-- Opening Marker --

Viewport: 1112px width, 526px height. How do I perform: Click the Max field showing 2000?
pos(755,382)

-- Closing Marker --
-- Opening Marker --

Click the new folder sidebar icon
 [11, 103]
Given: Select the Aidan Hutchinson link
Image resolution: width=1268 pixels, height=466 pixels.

-- Closing Marker --

-- WHAT IS BEING ASKED --
Working from the data above, extract solely the lines from the one containing "Click the new folder sidebar icon" through the one containing "Image resolution: width=1268", exactly as they appear, both included.

-- WRITTEN SOLUTION --
Click the new folder sidebar icon
 [11, 103]
Given: Select the Aidan Hutchinson link
Image resolution: width=1268 pixels, height=466 pixels.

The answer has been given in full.